(Dataset excerpts)

<<<<

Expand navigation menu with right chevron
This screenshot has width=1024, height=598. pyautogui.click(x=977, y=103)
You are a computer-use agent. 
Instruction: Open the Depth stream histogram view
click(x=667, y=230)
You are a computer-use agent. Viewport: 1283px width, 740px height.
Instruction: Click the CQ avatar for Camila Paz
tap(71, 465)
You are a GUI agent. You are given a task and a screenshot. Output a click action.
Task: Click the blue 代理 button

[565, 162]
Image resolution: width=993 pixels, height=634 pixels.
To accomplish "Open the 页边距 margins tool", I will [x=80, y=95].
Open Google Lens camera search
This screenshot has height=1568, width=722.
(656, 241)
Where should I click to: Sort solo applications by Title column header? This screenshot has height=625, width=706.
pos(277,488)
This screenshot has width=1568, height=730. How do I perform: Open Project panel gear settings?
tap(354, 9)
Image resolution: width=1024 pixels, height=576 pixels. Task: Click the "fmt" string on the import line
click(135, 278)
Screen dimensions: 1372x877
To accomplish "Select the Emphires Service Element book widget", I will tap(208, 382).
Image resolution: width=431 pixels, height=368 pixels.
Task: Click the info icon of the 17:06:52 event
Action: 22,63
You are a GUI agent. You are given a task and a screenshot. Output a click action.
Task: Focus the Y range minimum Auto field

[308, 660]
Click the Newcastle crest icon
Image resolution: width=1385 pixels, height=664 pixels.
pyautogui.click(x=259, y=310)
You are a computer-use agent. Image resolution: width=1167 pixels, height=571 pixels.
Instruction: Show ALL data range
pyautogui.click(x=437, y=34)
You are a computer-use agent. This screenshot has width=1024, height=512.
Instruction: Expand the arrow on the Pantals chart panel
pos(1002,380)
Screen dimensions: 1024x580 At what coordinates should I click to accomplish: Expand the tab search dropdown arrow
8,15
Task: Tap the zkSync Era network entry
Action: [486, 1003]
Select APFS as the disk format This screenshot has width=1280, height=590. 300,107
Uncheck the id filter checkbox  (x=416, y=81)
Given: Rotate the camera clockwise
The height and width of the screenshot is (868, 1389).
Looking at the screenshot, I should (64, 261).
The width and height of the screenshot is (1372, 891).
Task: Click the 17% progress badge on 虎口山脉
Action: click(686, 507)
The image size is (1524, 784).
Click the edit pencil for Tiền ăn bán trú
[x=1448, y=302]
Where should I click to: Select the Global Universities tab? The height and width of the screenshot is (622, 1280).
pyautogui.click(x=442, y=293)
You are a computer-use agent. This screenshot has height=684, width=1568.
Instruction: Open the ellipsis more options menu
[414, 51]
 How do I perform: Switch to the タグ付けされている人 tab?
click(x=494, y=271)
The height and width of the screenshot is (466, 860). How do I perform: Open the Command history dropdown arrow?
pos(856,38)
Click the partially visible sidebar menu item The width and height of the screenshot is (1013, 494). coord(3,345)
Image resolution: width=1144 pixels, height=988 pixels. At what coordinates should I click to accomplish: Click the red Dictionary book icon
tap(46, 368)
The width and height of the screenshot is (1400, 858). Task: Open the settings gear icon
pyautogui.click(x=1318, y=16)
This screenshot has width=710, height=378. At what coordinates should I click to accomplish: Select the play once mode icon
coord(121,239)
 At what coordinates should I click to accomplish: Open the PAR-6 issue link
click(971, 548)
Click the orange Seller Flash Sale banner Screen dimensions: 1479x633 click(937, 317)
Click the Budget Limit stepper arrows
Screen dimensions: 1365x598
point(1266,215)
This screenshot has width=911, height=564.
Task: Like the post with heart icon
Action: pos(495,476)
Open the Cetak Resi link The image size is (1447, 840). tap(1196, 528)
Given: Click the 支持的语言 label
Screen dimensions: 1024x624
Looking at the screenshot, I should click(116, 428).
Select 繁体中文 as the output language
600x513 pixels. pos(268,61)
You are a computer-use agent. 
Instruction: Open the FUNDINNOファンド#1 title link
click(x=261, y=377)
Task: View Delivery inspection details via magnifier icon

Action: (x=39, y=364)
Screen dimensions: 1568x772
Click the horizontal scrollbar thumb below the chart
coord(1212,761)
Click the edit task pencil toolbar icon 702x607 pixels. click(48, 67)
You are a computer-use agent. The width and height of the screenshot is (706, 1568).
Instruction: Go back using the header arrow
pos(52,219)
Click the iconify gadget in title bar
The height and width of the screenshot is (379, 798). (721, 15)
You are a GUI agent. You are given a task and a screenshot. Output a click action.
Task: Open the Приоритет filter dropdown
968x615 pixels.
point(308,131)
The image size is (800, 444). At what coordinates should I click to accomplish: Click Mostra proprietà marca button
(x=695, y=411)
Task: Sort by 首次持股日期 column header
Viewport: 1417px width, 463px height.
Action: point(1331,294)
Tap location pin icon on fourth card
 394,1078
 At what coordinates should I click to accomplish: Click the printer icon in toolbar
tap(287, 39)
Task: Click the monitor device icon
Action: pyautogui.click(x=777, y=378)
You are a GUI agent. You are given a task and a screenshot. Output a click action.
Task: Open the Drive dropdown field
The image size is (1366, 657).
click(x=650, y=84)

>>>>

Exercise: Without omitting anything, reproduce the whole of the data.

Output for this task:
Expand navigation menu with right chevron
This screenshot has width=1024, height=598. pyautogui.click(x=977, y=103)
You are a computer-use agent. 
Instruction: Open the Depth stream histogram view
click(x=667, y=230)
You are a computer-use agent. Viewport: 1283px width, 740px height.
Instruction: Click the CQ avatar for Camila Paz
tap(71, 465)
You are a GUI agent. You are given a task and a screenshot. Output a click action.
Task: Click the blue 代理 button

[565, 162]
Image resolution: width=993 pixels, height=634 pixels.
To accomplish "Open the 页边距 margins tool", I will [x=80, y=95].
Open Google Lens camera search
This screenshot has height=1568, width=722.
(656, 241)
Where should I click to: Sort solo applications by Title column header? This screenshot has height=625, width=706.
pos(277,488)
This screenshot has width=1568, height=730. How do I perform: Open Project panel gear settings?
tap(354, 9)
Image resolution: width=1024 pixels, height=576 pixels. Task: Click the "fmt" string on the import line
click(135, 278)
Screen dimensions: 1372x877
To accomplish "Select the Emphires Service Element book widget", I will tap(208, 382).
Image resolution: width=431 pixels, height=368 pixels.
Task: Click the info icon of the 17:06:52 event
Action: 22,63
You are a GUI agent. You are given a task and a screenshot. Output a click action.
Task: Focus the Y range minimum Auto field

[308, 660]
Click the Newcastle crest icon
Image resolution: width=1385 pixels, height=664 pixels.
pyautogui.click(x=259, y=310)
You are a computer-use agent. Image resolution: width=1167 pixels, height=571 pixels.
Instruction: Show ALL data range
pyautogui.click(x=437, y=34)
You are a computer-use agent. This screenshot has width=1024, height=512.
Instruction: Expand the arrow on the Pantals chart panel
pos(1002,380)
Screen dimensions: 1024x580 At what coordinates should I click to accomplish: Expand the tab search dropdown arrow
8,15
Task: Tap the zkSync Era network entry
Action: [486, 1003]
Select APFS as the disk format This screenshot has width=1280, height=590. 300,107
Uncheck the id filter checkbox  (x=416, y=81)
Given: Rotate the camera clockwise
The height and width of the screenshot is (868, 1389).
Looking at the screenshot, I should (64, 261).
The width and height of the screenshot is (1372, 891).
Task: Click the 17% progress badge on 虎口山脉
Action: click(686, 507)
The image size is (1524, 784).
Click the edit pencil for Tiền ăn bán trú
[x=1448, y=302]
Where should I click to: Select the Global Universities tab? The height and width of the screenshot is (622, 1280).
pyautogui.click(x=442, y=293)
You are a computer-use agent. This screenshot has height=684, width=1568.
Instruction: Open the ellipsis more options menu
[414, 51]
 How do I perform: Switch to the タグ付けされている人 tab?
click(x=494, y=271)
The height and width of the screenshot is (466, 860). How do I perform: Open the Command history dropdown arrow?
pos(856,38)
Click the partially visible sidebar menu item The width and height of the screenshot is (1013, 494). coord(3,345)
Image resolution: width=1144 pixels, height=988 pixels. At what coordinates should I click to accomplish: Click the red Dictionary book icon
tap(46, 368)
The width and height of the screenshot is (1400, 858). Task: Open the settings gear icon
pyautogui.click(x=1318, y=16)
This screenshot has width=710, height=378. At what coordinates should I click to accomplish: Select the play once mode icon
coord(121,239)
 At what coordinates should I click to accomplish: Open the PAR-6 issue link
click(971, 548)
Click the orange Seller Flash Sale banner Screen dimensions: 1479x633 click(937, 317)
Click the Budget Limit stepper arrows
Screen dimensions: 1365x598
point(1266,215)
This screenshot has width=911, height=564.
Task: Like the post with heart icon
Action: pos(495,476)
Open the Cetak Resi link The image size is (1447, 840). tap(1196, 528)
Given: Click the 支持的语言 label
Screen dimensions: 1024x624
Looking at the screenshot, I should click(116, 428).
Select 繁体中文 as the output language
600x513 pixels. pos(268,61)
You are a computer-use agent. 
Instruction: Open the FUNDINNOファンド#1 title link
click(x=261, y=377)
Task: View Delivery inspection details via magnifier icon

Action: (x=39, y=364)
Screen dimensions: 1568x772
Click the horizontal scrollbar thumb below the chart
coord(1212,761)
Click the edit task pencil toolbar icon 702x607 pixels. click(48, 67)
You are a computer-use agent. The width and height of the screenshot is (706, 1568).
Instruction: Go back using the header arrow
pos(52,219)
Click the iconify gadget in title bar
The height and width of the screenshot is (379, 798). (721, 15)
You are a GUI agent. You are given a task and a screenshot. Output a click action.
Task: Open the Приоритет filter dropdown
968x615 pixels.
point(308,131)
The image size is (800, 444). At what coordinates should I click to accomplish: Click Mostra proprietà marca button
(x=695, y=411)
Task: Sort by 首次持股日期 column header
Viewport: 1417px width, 463px height.
Action: point(1331,294)
Tap location pin icon on fourth card
 394,1078
 At what coordinates should I click to accomplish: Click the printer icon in toolbar
tap(287, 39)
Task: Click the monitor device icon
Action: pyautogui.click(x=777, y=378)
You are a GUI agent. You are given a task and a screenshot. Output a click action.
Task: Open the Drive dropdown field
The image size is (1366, 657).
click(x=650, y=84)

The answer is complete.